Quoted passage ::
[Start]
With The Silence Between Breaths, Cath Staincliffe takes on the mammoth task of sectioning off each chapter to different characters. And there are a lot of characters; as well as the previously mentioned Holly, Jeff, Naz and Saheel, we also have the bigoted Nick, travelling with his family; Caroline, on her way to meet an old university friend; single mum Rhona, who is travelling for work but just wants to be at home with her daughter, and Meg, heading off on holiday with her partner Diana, and their dog, Boss. It’s a pretty big task, and it might be hard to keep track of them all, but for the fact that Staincliffe’s characterisation makes each one feel distinct and entirely real.

Chief amongst the characters are Jeff and Holly, who find themselves sitting next to each other on the packed train and allow an initially terse and confrontational introduction develop into something a little more flirtatious, and packed with potential for the future. Of course this future is set to be brutally interrupted by the actions of Saheel, a young chemistry student who has made the decision that radicalised people all over the world make on what seems like a daily basis; to sacrifice his life and those of others to draw attention to his cause.
[End]
Raw data ::
[Start]
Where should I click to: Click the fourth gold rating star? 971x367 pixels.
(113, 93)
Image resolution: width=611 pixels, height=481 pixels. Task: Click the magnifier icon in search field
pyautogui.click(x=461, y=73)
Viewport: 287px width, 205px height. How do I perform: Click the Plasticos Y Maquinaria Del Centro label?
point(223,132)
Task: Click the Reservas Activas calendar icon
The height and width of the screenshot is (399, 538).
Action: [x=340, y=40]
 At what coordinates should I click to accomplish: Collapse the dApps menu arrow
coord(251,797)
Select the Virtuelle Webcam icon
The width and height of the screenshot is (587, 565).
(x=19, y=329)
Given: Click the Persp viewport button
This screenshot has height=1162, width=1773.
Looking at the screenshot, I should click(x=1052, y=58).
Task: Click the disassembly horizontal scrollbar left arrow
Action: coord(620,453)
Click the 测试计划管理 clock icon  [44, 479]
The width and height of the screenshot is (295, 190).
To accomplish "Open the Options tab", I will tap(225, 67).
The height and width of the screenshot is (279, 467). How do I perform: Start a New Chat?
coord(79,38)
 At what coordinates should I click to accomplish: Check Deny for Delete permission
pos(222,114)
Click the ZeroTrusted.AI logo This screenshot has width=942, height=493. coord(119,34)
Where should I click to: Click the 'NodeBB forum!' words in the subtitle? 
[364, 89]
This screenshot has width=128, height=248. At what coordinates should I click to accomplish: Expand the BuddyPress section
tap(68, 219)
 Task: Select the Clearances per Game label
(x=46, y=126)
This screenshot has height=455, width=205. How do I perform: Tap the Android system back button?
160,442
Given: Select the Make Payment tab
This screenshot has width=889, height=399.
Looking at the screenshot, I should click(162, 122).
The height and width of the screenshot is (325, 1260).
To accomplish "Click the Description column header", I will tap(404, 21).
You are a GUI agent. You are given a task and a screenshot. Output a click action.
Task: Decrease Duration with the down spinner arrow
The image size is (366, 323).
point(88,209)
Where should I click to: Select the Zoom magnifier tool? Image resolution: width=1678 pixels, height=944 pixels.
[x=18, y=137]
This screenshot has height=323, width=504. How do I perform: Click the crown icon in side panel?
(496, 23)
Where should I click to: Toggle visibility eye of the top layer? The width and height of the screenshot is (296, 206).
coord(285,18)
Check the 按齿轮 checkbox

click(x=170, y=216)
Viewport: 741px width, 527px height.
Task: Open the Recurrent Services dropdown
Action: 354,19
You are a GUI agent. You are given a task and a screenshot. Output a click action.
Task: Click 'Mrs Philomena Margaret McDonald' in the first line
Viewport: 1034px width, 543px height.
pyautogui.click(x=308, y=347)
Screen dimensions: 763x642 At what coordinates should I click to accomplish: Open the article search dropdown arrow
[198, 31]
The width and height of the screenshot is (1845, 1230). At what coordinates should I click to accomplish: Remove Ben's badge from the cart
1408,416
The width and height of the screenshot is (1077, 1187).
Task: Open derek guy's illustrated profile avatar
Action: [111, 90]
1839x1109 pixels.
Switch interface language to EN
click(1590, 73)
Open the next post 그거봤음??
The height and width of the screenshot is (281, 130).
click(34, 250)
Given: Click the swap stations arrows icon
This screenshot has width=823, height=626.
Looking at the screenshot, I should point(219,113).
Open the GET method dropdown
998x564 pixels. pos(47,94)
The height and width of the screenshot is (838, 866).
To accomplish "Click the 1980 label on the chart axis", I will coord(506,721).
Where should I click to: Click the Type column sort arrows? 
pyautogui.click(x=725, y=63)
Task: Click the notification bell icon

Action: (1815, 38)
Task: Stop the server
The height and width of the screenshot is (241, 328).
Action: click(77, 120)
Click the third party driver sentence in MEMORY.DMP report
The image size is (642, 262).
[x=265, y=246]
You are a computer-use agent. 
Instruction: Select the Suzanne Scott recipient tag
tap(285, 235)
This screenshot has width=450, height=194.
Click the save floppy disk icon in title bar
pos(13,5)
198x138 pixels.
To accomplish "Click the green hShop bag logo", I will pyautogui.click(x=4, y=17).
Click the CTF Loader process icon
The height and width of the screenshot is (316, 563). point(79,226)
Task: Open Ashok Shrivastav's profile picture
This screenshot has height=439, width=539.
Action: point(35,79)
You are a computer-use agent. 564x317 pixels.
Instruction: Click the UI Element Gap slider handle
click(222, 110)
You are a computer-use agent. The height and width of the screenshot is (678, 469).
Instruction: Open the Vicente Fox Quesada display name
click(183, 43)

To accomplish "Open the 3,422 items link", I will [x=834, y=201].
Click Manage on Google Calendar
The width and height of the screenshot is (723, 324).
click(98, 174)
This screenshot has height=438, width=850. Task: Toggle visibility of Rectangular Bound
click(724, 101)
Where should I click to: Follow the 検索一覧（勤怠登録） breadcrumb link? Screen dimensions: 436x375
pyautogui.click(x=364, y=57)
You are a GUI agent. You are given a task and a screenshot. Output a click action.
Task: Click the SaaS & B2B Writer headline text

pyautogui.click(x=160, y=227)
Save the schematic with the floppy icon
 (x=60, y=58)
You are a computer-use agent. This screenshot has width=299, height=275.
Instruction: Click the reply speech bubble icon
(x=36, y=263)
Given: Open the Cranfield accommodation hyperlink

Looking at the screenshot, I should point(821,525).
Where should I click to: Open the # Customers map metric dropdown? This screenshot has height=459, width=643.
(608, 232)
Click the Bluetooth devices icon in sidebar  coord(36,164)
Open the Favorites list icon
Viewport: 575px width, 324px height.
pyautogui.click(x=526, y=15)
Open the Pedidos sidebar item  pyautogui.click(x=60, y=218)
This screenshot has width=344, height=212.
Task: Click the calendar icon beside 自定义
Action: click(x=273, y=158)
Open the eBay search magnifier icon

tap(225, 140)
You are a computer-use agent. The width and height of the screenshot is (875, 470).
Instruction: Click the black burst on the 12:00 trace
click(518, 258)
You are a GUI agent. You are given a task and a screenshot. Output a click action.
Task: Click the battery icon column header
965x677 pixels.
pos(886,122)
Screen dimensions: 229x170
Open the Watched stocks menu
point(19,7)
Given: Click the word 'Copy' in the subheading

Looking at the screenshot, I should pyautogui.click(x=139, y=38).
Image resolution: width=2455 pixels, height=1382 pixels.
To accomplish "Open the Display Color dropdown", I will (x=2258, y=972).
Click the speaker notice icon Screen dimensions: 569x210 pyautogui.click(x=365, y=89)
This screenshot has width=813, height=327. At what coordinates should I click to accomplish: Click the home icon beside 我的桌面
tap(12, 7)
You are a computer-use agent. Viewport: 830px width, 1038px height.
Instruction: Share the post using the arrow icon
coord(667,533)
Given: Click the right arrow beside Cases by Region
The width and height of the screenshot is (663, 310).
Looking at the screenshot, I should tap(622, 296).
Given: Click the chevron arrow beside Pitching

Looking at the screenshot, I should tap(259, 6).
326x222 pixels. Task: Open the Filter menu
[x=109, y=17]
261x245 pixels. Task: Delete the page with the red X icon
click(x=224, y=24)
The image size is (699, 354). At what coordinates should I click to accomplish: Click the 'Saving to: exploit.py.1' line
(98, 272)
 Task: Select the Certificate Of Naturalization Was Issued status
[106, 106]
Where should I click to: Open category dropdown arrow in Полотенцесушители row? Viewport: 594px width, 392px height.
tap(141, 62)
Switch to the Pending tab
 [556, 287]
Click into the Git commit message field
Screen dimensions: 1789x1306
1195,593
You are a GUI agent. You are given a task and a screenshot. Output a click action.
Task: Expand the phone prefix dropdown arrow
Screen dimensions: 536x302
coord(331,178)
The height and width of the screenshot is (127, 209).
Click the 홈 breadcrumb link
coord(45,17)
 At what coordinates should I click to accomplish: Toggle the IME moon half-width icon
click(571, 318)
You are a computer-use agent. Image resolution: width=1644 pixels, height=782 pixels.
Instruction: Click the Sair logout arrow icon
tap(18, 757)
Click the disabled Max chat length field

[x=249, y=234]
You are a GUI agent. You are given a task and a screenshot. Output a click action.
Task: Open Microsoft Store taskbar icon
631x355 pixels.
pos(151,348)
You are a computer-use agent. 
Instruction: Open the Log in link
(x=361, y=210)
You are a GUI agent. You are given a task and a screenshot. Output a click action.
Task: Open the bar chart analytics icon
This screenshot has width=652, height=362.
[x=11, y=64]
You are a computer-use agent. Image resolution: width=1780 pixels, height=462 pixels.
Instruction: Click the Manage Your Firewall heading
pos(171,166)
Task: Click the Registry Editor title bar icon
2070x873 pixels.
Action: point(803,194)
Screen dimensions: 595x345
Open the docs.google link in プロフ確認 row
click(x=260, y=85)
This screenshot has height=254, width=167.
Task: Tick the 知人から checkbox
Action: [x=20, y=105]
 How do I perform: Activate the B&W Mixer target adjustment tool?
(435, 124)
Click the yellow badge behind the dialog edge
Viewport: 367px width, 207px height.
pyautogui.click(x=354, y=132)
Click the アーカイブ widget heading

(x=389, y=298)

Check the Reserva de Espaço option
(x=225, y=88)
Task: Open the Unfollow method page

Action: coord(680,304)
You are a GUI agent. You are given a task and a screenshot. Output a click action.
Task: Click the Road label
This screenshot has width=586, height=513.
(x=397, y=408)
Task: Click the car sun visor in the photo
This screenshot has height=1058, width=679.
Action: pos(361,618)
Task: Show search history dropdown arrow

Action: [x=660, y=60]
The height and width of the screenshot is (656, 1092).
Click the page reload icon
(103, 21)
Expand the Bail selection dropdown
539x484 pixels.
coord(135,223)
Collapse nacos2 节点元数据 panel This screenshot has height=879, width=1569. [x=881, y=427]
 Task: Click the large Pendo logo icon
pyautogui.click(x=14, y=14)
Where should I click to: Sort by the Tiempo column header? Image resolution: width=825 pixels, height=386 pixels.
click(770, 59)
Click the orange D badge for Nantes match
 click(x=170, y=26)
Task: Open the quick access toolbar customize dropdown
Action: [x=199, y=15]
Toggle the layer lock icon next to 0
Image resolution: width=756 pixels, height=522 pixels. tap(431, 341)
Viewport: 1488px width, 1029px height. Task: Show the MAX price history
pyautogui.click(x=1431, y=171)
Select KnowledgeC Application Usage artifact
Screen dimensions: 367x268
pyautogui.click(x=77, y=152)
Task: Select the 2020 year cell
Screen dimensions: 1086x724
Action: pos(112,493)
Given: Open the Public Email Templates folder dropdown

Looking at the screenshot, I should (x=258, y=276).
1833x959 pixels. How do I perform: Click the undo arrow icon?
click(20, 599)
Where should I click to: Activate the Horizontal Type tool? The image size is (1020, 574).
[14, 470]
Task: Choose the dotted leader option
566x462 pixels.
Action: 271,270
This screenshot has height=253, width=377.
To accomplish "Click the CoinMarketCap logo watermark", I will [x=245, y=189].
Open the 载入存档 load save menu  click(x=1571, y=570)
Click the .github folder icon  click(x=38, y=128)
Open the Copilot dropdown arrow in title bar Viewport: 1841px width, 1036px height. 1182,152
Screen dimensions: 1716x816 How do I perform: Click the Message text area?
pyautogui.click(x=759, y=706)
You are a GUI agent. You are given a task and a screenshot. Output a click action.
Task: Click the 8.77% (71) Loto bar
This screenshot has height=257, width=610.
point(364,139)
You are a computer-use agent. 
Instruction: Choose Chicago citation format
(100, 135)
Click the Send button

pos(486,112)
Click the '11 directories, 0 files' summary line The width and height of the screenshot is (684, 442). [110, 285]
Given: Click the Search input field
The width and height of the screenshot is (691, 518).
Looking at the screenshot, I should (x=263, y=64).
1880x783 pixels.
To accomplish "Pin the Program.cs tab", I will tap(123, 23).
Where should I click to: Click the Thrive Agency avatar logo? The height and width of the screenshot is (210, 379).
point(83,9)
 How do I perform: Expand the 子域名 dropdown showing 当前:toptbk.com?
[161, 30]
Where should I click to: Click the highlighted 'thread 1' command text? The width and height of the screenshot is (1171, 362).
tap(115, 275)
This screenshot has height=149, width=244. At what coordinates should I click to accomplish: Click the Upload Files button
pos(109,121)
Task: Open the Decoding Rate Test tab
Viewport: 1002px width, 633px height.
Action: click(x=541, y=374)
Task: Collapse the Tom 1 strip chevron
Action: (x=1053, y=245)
[End]
Problems and tasks ::
**A.** Transcribe the book review passage word for word.
**B.** Pull out each line of the listing that contains the word "Toggle".

Outputs by task ::
**A.**
With The Silence Between Breaths, Cath Staincliffe takes on the mammoth task of sectioning off each chapter to different characters. And there are a lot of characters; as well as the previously mentioned Holly, Jeff, Naz and Saheel, we also have the bigoted Nick, travelling with his family; Caroline, on her way to meet an old university friend; single mum Rhona, who is travelling for work but just wants to be at home with her daughter, and Meg, heading off on holiday with her partner Diana, and their dog, Boss. It’s a pretty big task, and it might be hard to keep track of them all, but for the fact that Staincliffe’s characterisation makes each one feel distinct and entirely real.

Chief amongst the characters are Jeff and Holly, who find themselves sitting next to each other on the packed train and allow an initially terse and confrontational introduction develop into something a little more flirtatious, and packed with potential for the future. Of course this future is set to be brutally interrupted by the actions of Saheel, a young chemistry student who has made the decision that radicalised people all over the world make on what seems like a daily basis; to sacrifice his life and those of others to draw attention to his cause.

**B.**
Where should I click to: Toggle visibility eye of the top layer? The width and height of the screenshot is (296, 206).
This screenshot has height=438, width=850. Task: Toggle visibility of Rectangular Bound
 At what coordinates should I click to accomplish: Toggle the IME moon half-width icon
Toggle the layer lock icon next to 0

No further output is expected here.